PROBLEM DETAILS ::
For this exercise, copy exactly only the lines from the one containing "The image size is (447, 491)." to the final line of the material below, without the pictures.
[[ INFORMATION, beginning ]]
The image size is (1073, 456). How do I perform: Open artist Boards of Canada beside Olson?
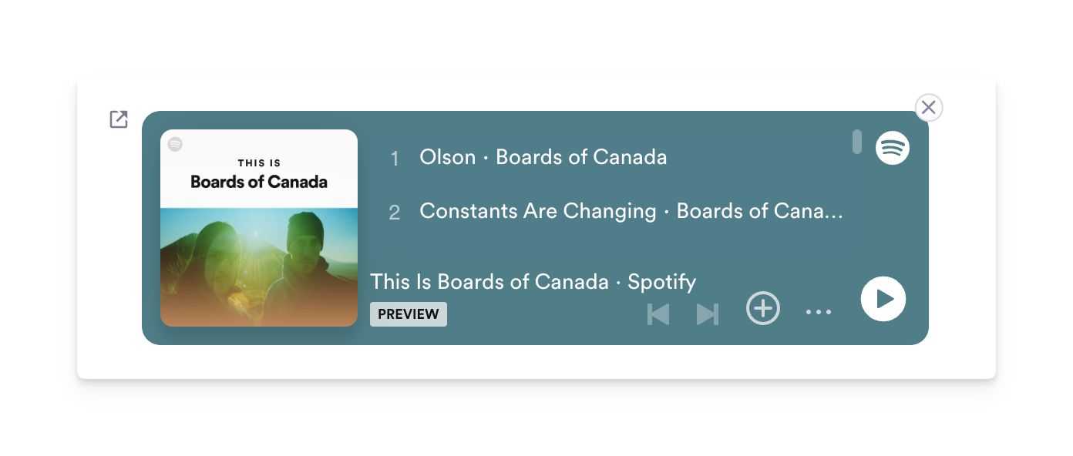point(581,157)
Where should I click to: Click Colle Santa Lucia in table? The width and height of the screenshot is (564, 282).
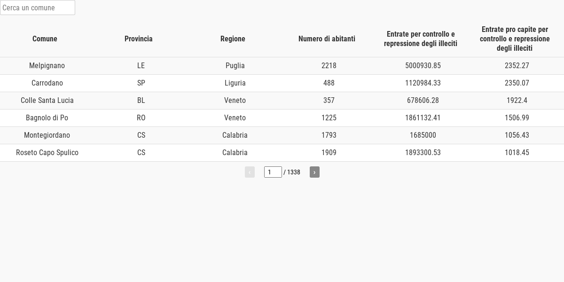click(x=47, y=101)
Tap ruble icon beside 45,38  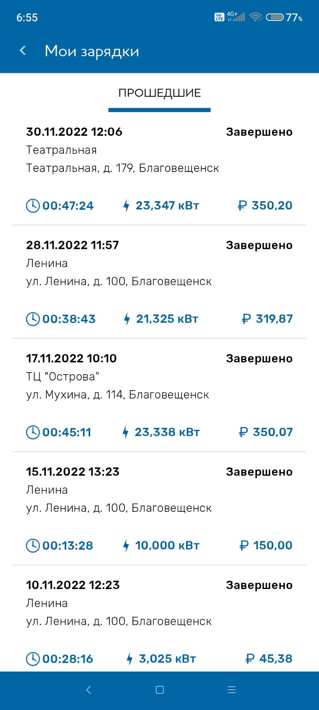click(x=250, y=659)
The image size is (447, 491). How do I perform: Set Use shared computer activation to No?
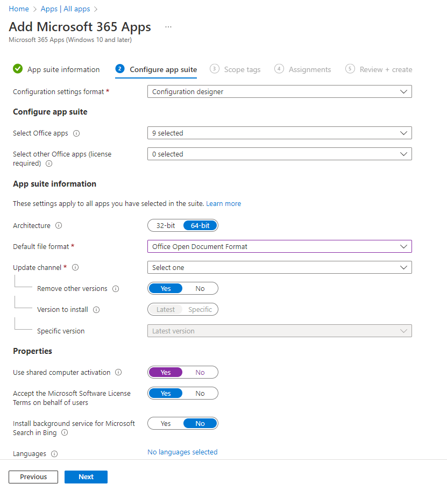pyautogui.click(x=200, y=372)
[[ INFORMATION, end ]]
TASK SOLUTION ::
The image size is (447, 491). How do I perform: Set Use shared computer activation to No?
pyautogui.click(x=200, y=372)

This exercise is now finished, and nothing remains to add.